How should I reshape my data to feed into pytorch GRU network?

I've been having problems getting my data to fit the dimensions required by pytorch GRU.

My input is a 256-long float vector, in bathes of 64, so the size of a batch tensor is [64, 256]
According to pytorch documentation, GRU takes input of size [batch_size, sequence_length, input_size]. Now i'm not sure if the sequence_length corresponds to the length of the output sequence, nor am I sure what the input_size would be here (256?).
My GRU is supposed to take the whole vector as an input, generate output, and pass the output to the next gru cell as input. This is ought to continue until a sequence of 128 outputs is generated. My idea for the GRU network (see the picture)
Each of the outputs will be passed through 256 -> 42 fc layer and a token from the alphabet of 42 will be chosen.

What this network is going to do is take a 256-long encoded vector representation of a molecule and learn to generate the corresponding SELFIES string (text-based molecule representation), padded to the length of 128, with tokens from an alphabet of 42 'letters'.

Now, i have no idea how to reshape the input tensor for the GRU to accept it as an input, according to the drawing I attached.

Thanks in advance for your help.

I tried to torch.unsqueeze(1) the input tensor. This resulted in me getting an output of shape [64, 1, 256] which would be a batch of 64 one-token outputs in my model.

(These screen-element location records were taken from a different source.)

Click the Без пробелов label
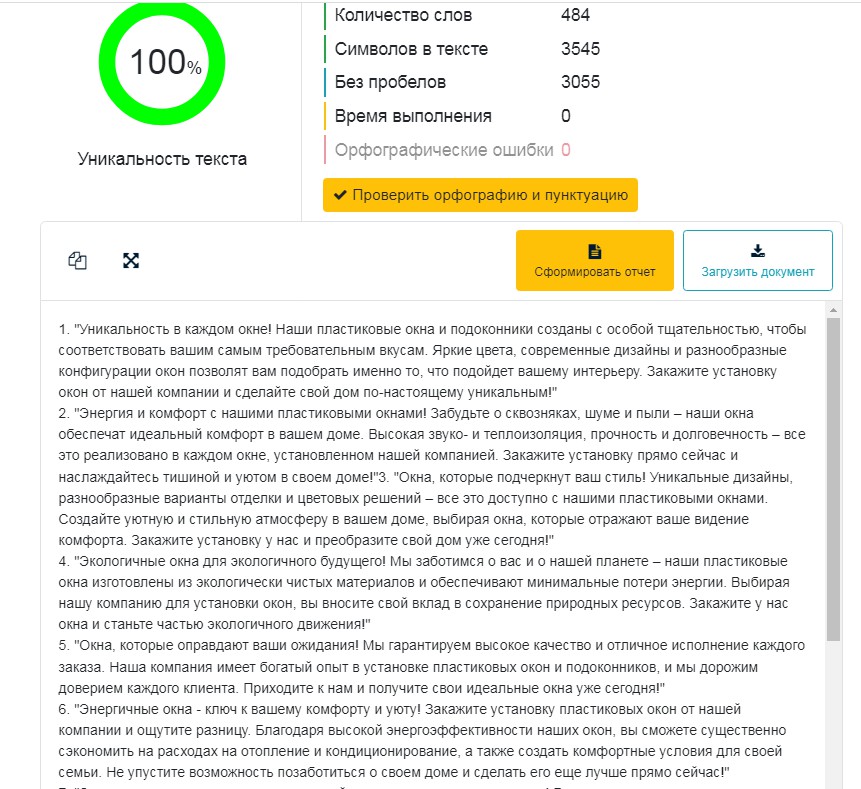The image size is (861, 789). coord(390,82)
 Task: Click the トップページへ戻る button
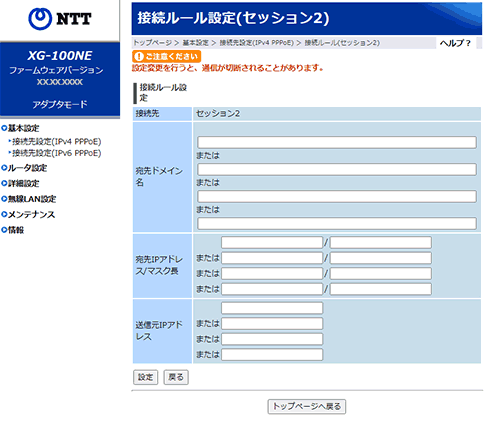point(307,407)
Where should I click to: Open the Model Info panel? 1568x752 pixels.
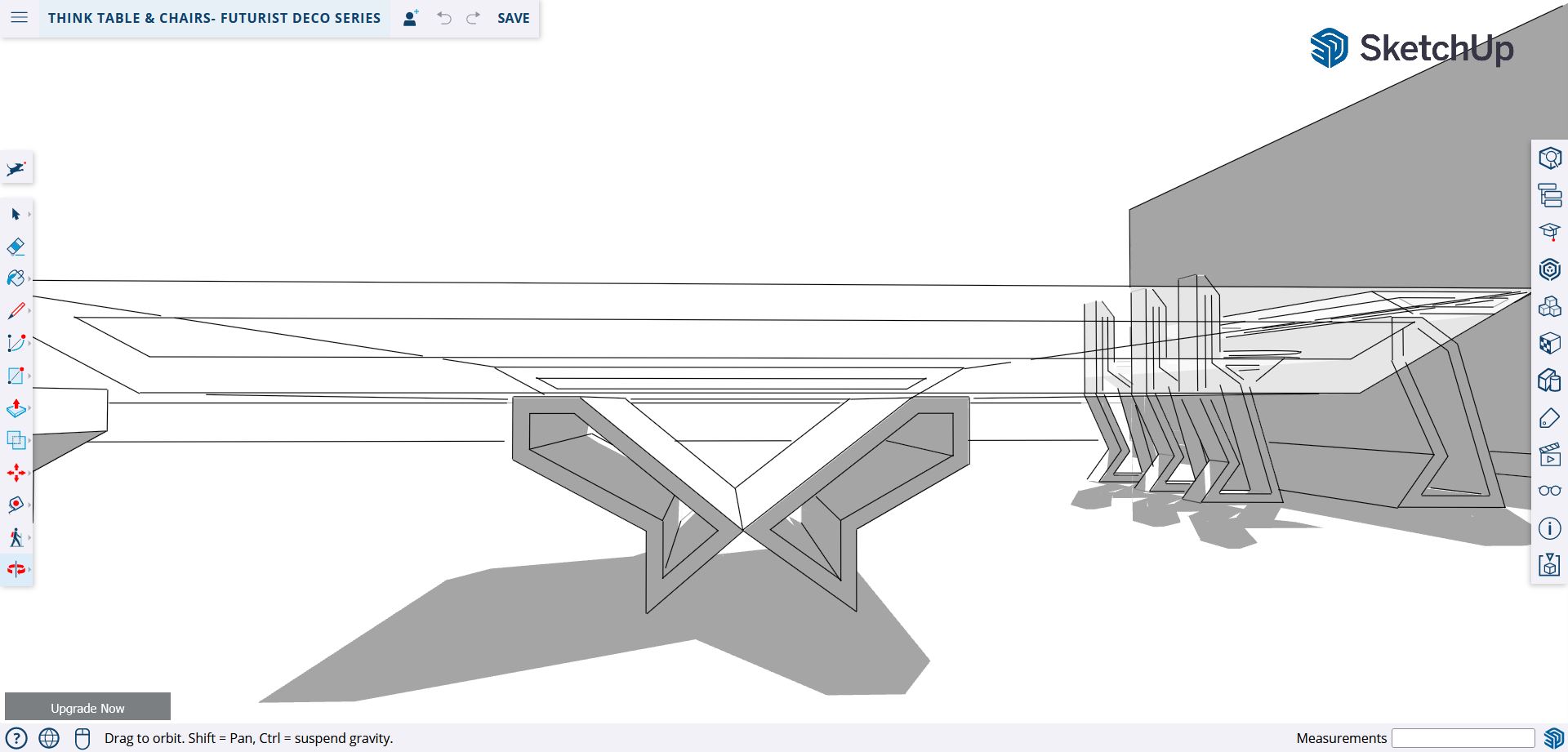pyautogui.click(x=1549, y=528)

class DecoderNet(nn.Module):
    def __init__(self, input_size, hidden_size, num_layers, output_size, output_len):
        super(DecoderNet, self).__init__()
        
        # GRU parameters
        self.input_size = input_size # = 256
        self.hidden_size = hidden_size # = 256
        self.num_layers = num_layers # = 1
        
        # output token count
        self.output_size = output_size # = 42
        
        # output length or GRU time steps count
        self.output_len = output_len # = 128
        
        # pytorch.nn
        self.gru = nn.GRU(input_size=input_size, hidden_size=hidden_size, num_layers=num_layers)
        self.fc = nn.Linear(hidden_size, output_size)
        self.softmax = nn.Softmax(dim=2)
        self.relu = nn.ReLU()

    def forward(self, x, h):
        out, h = self.gru(x, h)
        return out, h
    
    def init_hidden(self, batch_size):
        h0 = torch.zeros(self.num_layers, batch_size, self.hidden_size)
        return h0

Solution

By default, nn.GRU expects (seq_len, batch_size, input_size) as input. You need to create the layer with batch_first=True to give it (batch_size, seq_len, input_size).

If your x has a shape of (batch_size, seq_len), then you first need to add the inputs size dimensions with

x = x.unsqueeze(2)

to get a shape of (batch_size, seq_len, input_size=1).

Alternatively, you can keep batch_first=False (the default) and swap the batch size and sequence length dimension, before or after the unsqueeze() like that:

x = x.transpose(1, 0)

Important: Do not use reshape() or view() to "fix" the shape of x (as indicated by the title question of your post), as this will mess up your tensor!